Snapshot backup is applicable to TiDB Operator v1.5.1 or later versions, and TiDB v6.5.4 or later versions.
For TiKV configuration, do not set resolved-ts.enable to false, and do not set raftstore.report-min-resolved-ts-interval to "0s". Otherwise, it can lead to backup failure.
For PD configuration, do not set pd-server.min-resolved-ts-persistence-interval to "0s". Otherwise, it can lead to backup failure.
To use this backup method, the TiDB cluster must be deployed on AWS EC2 and use AWS EBS volumes.
This backup method is currently not supported for TiFlash, TiCDC, DM, and TiDB Binlog nodes.

Note

To perform volume snapshot restore, ensure that the TiKV configuration during restore is consistent with the configuration used during backup.
- To check consistency, download the backupmeta file from the backup file stored in Amazon S3, and check the kubernetes.crd_tidb_cluster.spec field.
- If this field is inconsistent, you can modify the TiKV configuration by referring to Configure a TiDB Cluster on Kubernetes.
If Encryption at Rest is enabled for TiKV KMS, ensure that the master key is enabled for AWS KMS during restore.

Ad-hoc backup

You can either fully or incrementally back up snapshots based on AWS EBS volumes.
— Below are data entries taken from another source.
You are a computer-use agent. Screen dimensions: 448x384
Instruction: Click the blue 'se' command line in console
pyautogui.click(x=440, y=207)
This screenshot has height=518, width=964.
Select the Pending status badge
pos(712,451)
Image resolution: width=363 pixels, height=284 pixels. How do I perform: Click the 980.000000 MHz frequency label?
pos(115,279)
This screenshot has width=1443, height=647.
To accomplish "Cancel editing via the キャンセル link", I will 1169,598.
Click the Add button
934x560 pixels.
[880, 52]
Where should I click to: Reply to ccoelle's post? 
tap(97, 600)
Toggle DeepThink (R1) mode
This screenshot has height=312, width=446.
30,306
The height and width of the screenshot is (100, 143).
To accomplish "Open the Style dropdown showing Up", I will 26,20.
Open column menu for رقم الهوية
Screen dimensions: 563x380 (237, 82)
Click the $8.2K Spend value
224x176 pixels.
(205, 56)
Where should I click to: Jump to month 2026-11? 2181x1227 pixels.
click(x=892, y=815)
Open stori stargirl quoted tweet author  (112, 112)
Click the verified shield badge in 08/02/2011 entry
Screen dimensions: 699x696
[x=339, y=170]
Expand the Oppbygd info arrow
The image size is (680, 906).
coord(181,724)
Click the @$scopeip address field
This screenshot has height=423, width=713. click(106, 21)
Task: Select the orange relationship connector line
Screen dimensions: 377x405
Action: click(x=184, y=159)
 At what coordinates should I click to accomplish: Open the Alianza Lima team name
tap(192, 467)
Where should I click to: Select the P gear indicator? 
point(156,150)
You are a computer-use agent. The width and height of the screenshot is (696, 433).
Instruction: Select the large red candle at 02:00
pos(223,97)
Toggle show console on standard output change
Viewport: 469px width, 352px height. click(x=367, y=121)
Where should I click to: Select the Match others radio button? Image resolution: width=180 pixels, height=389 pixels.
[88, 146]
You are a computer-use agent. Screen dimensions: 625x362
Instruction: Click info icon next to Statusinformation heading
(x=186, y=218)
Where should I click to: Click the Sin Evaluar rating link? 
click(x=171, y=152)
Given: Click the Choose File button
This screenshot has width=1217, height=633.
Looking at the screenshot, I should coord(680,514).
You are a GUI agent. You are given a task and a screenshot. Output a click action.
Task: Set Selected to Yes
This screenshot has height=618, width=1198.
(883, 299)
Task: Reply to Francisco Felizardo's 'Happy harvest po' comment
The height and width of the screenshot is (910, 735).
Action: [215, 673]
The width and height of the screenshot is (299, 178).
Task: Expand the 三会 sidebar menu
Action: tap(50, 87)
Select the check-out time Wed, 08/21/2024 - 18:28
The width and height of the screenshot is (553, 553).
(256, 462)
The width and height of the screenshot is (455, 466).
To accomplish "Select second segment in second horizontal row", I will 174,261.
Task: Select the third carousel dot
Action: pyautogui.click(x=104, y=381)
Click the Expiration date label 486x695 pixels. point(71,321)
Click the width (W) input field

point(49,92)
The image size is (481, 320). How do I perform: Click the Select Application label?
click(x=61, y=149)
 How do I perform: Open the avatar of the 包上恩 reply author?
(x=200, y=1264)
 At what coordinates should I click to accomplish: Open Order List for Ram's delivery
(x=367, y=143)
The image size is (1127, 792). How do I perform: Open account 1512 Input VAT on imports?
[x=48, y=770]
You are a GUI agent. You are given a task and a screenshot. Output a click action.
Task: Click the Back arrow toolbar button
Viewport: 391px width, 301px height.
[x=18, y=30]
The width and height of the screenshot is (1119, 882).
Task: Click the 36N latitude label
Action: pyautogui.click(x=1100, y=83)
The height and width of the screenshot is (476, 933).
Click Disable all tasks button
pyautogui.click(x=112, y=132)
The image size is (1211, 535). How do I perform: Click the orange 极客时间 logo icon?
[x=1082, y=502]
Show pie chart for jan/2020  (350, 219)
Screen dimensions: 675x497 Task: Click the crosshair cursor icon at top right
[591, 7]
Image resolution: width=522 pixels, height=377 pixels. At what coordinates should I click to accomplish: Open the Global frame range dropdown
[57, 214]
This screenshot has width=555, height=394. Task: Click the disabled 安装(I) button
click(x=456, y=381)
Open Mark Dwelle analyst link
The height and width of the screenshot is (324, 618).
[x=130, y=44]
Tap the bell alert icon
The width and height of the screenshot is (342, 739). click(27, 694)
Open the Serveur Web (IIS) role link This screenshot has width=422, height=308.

The initial backup of a node is full backup, while subsequent backups are incremental backup.

Snapshot backup is defined in a customized VolumeBackup custom resource (CR) object. The BR Federation completes the backup task according to the specifications in this object.

Step 1. Set up the environment for EBS volume snapshot backup in every data plane

You must execute the following steps in every data plane.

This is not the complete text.